The village sign at Great Walsingham in Norfolk depicts a squirrel. The inspiration
for the design came from the family crest of the local Lords of the Manor, the Lee-Warners.
Two members of the family, Sir William Lee-Warner and his wife, have an impressive
tomb in Little Walsingham Church. The squirrel sits on the branches of an oak tree.
An oak dating from 1692 still grows on the green in the centre of nearby Great Walsingham.
The design was that of Mr. Harrington of Little Walsingham and the sign itself was
made by Harry Carter of Swaffham in Norfolk.
Animals have been used as decorative motifs in East Anglia for many centuries, but
early representations appear as rather ferocious creatures, as seen for example carved
in stone on the outside of churches. Then the idea seems to have been to scare away
evil. When benches were installed inside churches, more friendly-looking animals
were carved on them. Since then animals have appeared in all sorts of situations,
but mostly on inn, pub and village signs and on weather vanes.
The following pictures show examples of those animals that are least often represented.
See other pages for the more common ones.
Of over five and a half hundred pubs listed in Yellow Pages for the Norwich area,
none refers to squirrels or badgers. Only two have names relating to cats, The Cat
and Fiddle and The Fat Cat. Both are in Norwich. Just a few pubs have names relating
to pigs. The Blue Boar and Hog in Armour, both in Norwich, and The Boars in Wymondham
are three I’ve found in Norfolk. The Hog in Armour is a curious name that has puzzled
many. It has been suggested that the hog is actually a corruption of ‘hodge’, which
is a name given to a peasant. Perhaps the idea is that a hog dressed in armour is
as ridiculous as a peasant dressed in finery. Another unusual name is The Eels Foot
Inn at Ormesby.
Motifs of squirrels can be found in East Harling Church in Norfolk. The squirrel
is a symbol of the Lovell family, who have been associated with the church at East
Harling since having the manor here from the sixteenth century.
Right: The village sign at South Lopham in Norfolk depicts a spider, strictly speaking
not an insect but an arachnid.

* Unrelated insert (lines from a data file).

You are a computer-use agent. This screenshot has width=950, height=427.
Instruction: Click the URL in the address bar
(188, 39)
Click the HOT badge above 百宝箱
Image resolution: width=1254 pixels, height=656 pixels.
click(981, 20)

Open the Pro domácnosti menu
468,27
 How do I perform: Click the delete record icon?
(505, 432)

It represents the great raft spider, a comparatively
rare spider that can be found at nearby Redgrave and Lopham Fen. Arachnids don’t
appear in wayside art very often.
TO INTRODUCTION TO BUILDINGS
TO MAIN INTRODUCTION
Insects don’t feature as motifs very often, but occasionally there are bees, which
have had symbolic significance of various kinds throughout history. Two pubs in
Norwich are called ‘The Beehive’, and the Norwich School of Art and Design in St.
George’s Street, has twenty bee motifs worked into a mosaic floor in the foyer. For
pictures and further information go to http://www.thejoyofshards.co.uk/mosaicsorguk/norwich/nsad.sh tml
Left: Weather vane with pig at Brockdish in Norfolk.

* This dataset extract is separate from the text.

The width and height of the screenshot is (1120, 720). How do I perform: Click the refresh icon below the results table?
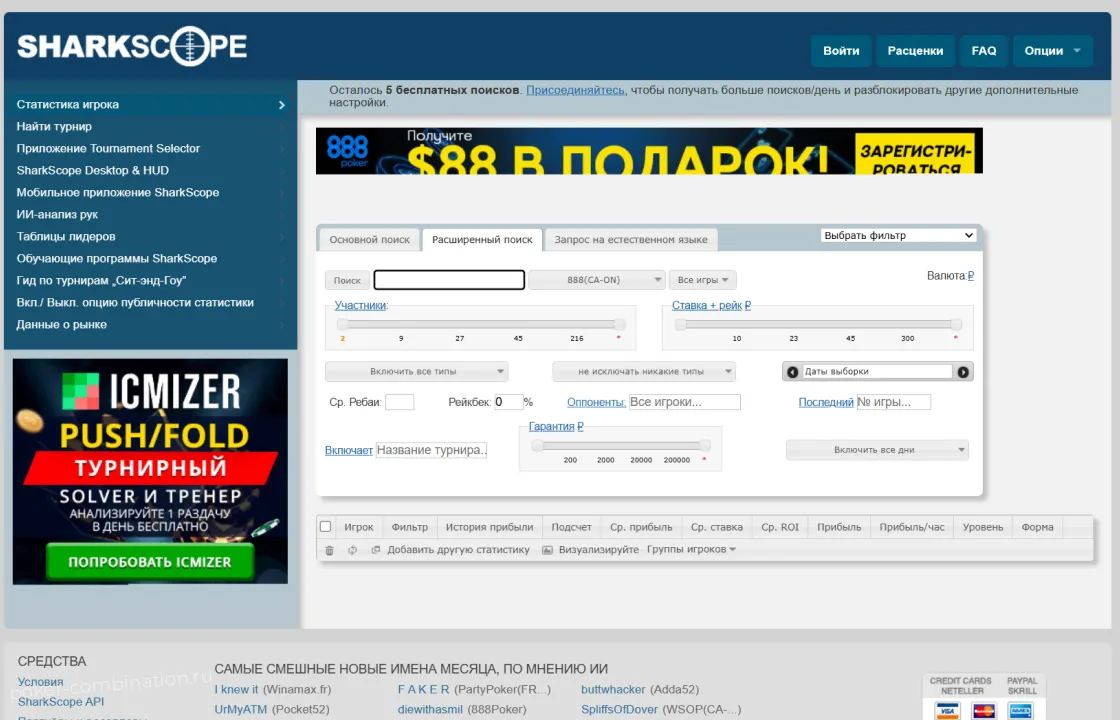tap(351, 550)
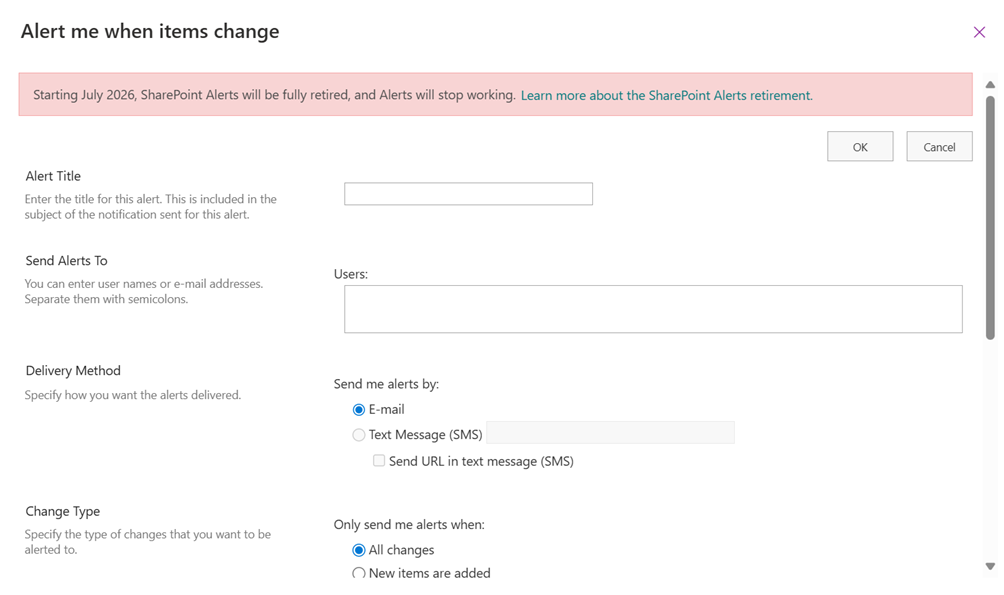Viewport: 1004px width, 595px height.
Task: Enable Send URL in text message
Action: point(379,460)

Below: A house sign showing a hedgehog at Bridgham in Norfolk.
This is the work of local plaster pargeter, Trevor Clarke. To see more of his work
go the page on pargeting in the Plants section.
Left: Weather vane on top of a garage roof depicting a pig at Gissing in Norfolk.
Right: A weather vane depicting a pig and her two piglets on a building in Thrandeston
Below: A cat chases a mouse on this weather vane at a house at Roydon in Suffolk.
Left: Two badgers depicted on a village sign at Browston.
Right: Pig statue seen in the front garden of a bungalow in Gissing, Norfolk.
At Drayton there’s a pub called The Otter.
Above: This village sign, depicting a hare, is in Huntingfield in Suffolk. Situated
on the village green, it was designed by the well-known artist David Gentleman and
erected in 2005. Another hare is depicted in a pargeting panel on the front of a
house in Pulham Market in Norfolk. See below.
Right: A pub sign in the village of East Runton on the north Norfolk coast. Mice
rarely feature in wayside art.
THE SHERINGHAM MURAL
I recently received some excellent photos from a friend (below) of an interesting
mural on the seafront at Sheringham in Norfolk. The mural was completed in August
2016 and celebrates the discovery in 1990 of an ancient mammoth fossil found at nearby
Weston Runton. It was painted in masonry paint by 73-year-old local artist David
Barber. It stretches nearly 100 metres along the promenade wall and depicts, not
only mammoths, but also other mammals including big cats and rhinos.
The huge bone that was discovered in 1990 turned out to be part of a near-complete
skeleton of a Mammuthus trogontherii mammoth. It was found at the base of cliffs
after it was exposed during stormy weather the previous night. Dating from before
the Ice Age, between 600,000 and 700,000 years ago, it is the oldest mammoth to be
found anywhere in the UK. It is also the largest species of animal ever to have lived
on land, except for the biggest of the dinosaurs, and would have weighed twice that
of a modern African elephant. It was unusually well preserved for such an old fossil.
It took the Norfolk Archeological Unit three months in 1995 to thoroughly excavate
the site where it was found. Specialists from around the world helped to record and
analyse the findings. A few selected bones have been on display in Norfolk museums
in Norwich, Cromer and at Gressenhall.
The Sheringham mural that celebrates the mammoth fossil is not the only mural that
can be seen in the town. One mural shows seals at play and another shows local birds
in flight. Other murals depict people. On the people page of this website I posted
two photos that depict fishermen, but there are other murals depicting people: a
person buying ice cream from an ice cream van, a couple resting in their deckchairs
on the beach, and even one of Albert Einstein with a mug of tea in his hand! And
yet another mural depicts a shipwreck. Sheringham seems to be a very good place to
visit if you want to see lots of wayside decorative art.